● Required action: Look below for the line containing "The image size"; from there, print each line exactly up to and including the line containing "Click the 3-star", and stop.

* * * * *

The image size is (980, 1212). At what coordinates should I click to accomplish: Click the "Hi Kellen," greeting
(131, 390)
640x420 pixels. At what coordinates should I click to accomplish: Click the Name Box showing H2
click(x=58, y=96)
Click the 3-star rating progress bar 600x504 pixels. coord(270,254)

* * * * *

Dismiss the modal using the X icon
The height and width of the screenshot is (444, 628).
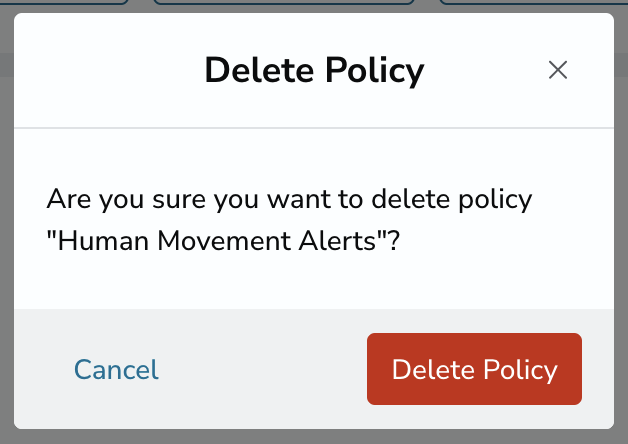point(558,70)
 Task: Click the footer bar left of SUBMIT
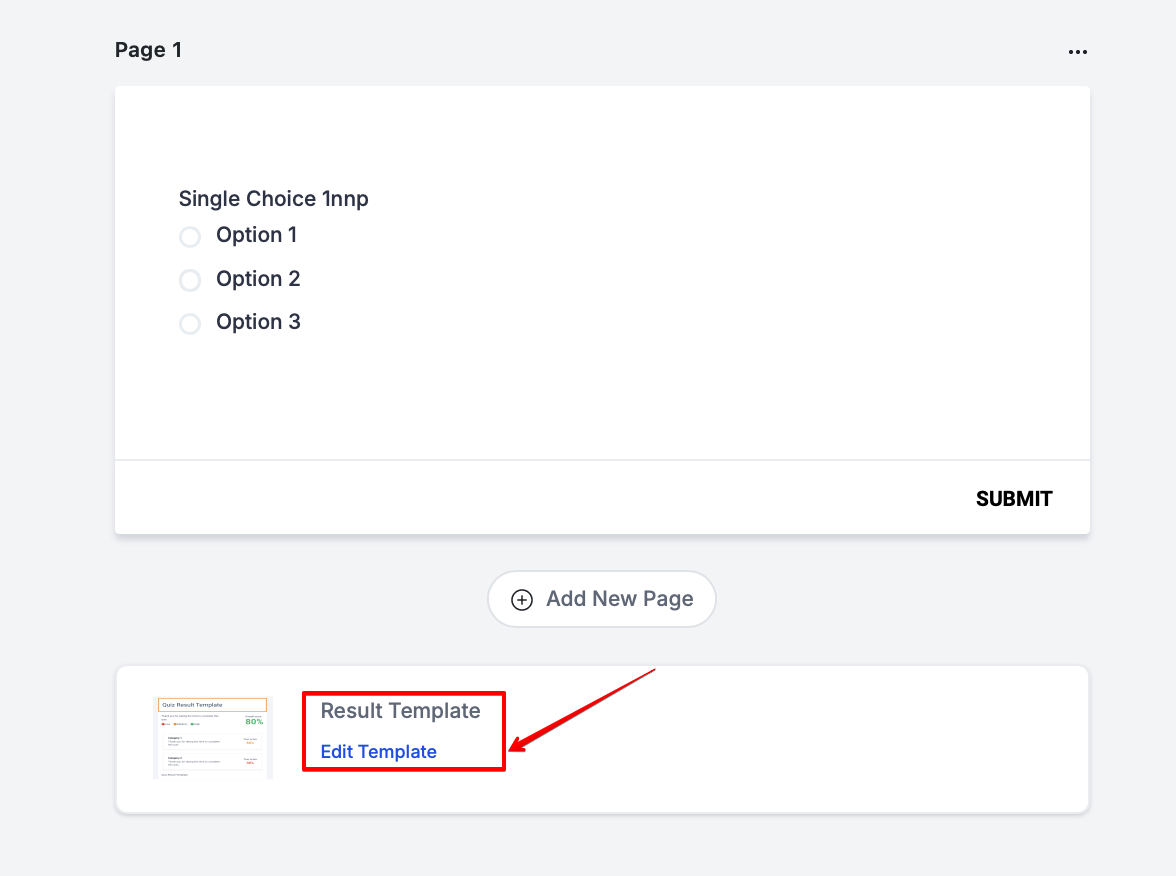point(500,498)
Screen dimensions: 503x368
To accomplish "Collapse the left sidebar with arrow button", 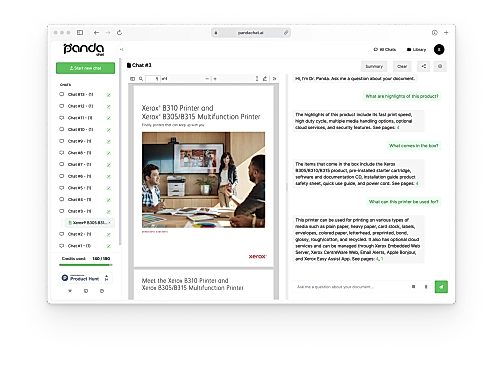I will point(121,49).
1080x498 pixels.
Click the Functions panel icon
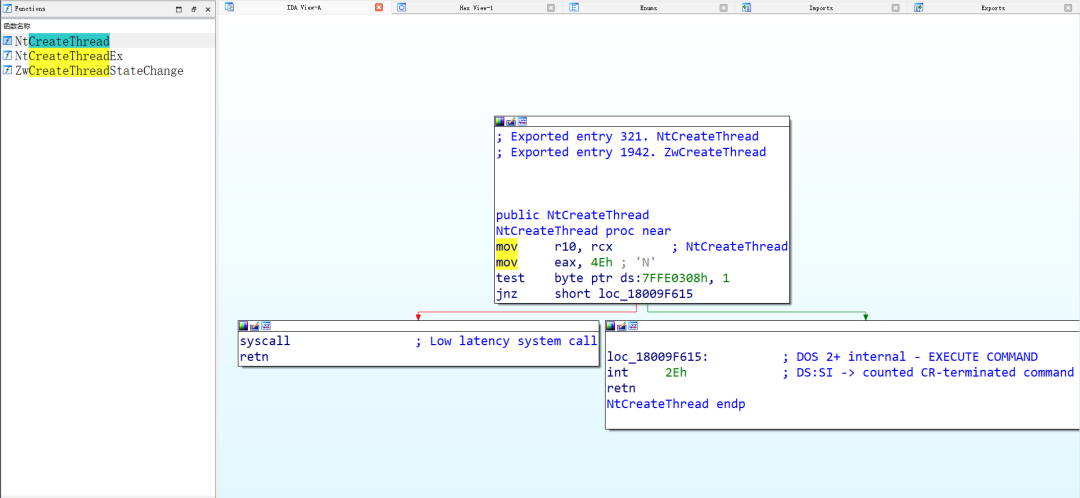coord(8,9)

* * * * *

● Result for this task:
The image size is (980, 1212). At what coordinates should I click to accomplish: Click the "Hi Kellen," greeting
(131, 390)
640x420 pixels. At what coordinates should I click to accomplish: Click the Name Box showing H2
click(x=58, y=96)
Click the 3-star rating progress bar 600x504 pixels. coord(270,254)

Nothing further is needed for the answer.